Pronouncements from global elites certainly don’t help either. The now-infamous slogan “You’ll own nothing and be happy”—popularized by the World Economic Forum and widely interpreted as a blueprint for a hyper-managed future—only fuels growing resentment toward an emerging system where ownership, autonomy, and mobility are increasingly out of reach for the average person.
This is why figures like Steve Bannon and reactionary populists have hijacked the narrative of neo-feudalism. Despite his own ties to oligarchs, Bannon has correctly identified that America is no longer a capitalist democracy but a feudal order where power is locked away from ordinary people.
He explicitly frames this crisis as a return to feudal hierarchy: “The ‘hate America’ crowd… they believe in some sort of techno-feudal situation, like was in Italy, back in the 14th and 15th century… where they are like a city-state, and there are a bunch of serfs that work for them. Not American citizens, but serfs, indentured servants.”
He has also drawn direct comparisons between modern economic conditions and serfdom: “Here’s the thing with millennials, they’re like 19th-century Russian serfs. They’re in better shape, they have more information, they’re better dressed.

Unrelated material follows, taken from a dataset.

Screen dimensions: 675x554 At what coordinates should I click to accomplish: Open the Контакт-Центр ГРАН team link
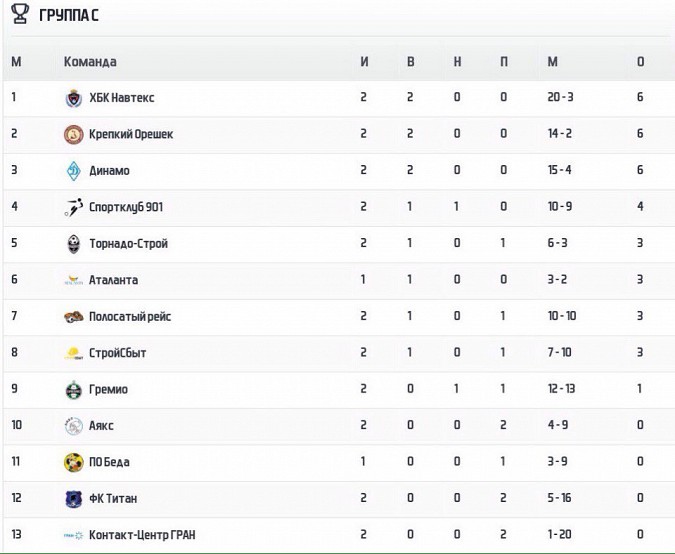(142, 536)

But they don’t own anything.”
However, Bannon’s solution—a nationalist strongman government—represents just another form of vassalage.
Reactionary populists like Bannon, President Donald Trump, and Tucker Carlson exploit real economic grievances and redirect them into a revenge narrative. Instead of seeing neo-feudalism as a system that transcends party or nationality—one that has evolved from medieval serfdom to corporate vassalage—they reframe it as a nationalist grievance.
Bannon likens “globalists” (an ambiguous term) to feudal overlords, but insists that nationalism can break their grip. Trump labels the deep state and liberal elites as the enemy, but assumes the role of a strongman to restore justice. Carlson says the working class is being crushed, but blames cultural elites rather than the billionaire class as a whole.
This misdirection is key. Rather than exposing the true architects of neo-feudalism—corporate monopolists, financial barons, and entrenched dynasties—these reactionaries redirect public anger toward an amorphous “cultural aristocracy” of media figures, academics, and bureaucrats. The real oligarchs escape scrutiny, while the working class is fed a narrative that pits them against cultural elites rather than the economic structures that keep them in servitude.
The only way forward is to complete the unfinished revolution against feudalism—not through reactionary nationalism, but through systemic transformation. The fight against neo-feudalism must be reclaimed by a left willing to challenge entrenched power at its roots, not merely manage decline.
The question is no longer whether neo-feudalism exists. The question is whether the left will finally recognize it—and act before it’s too late. If it fails, the fight will be lost to those who see the problem but offer only deeper subjugation as the solution.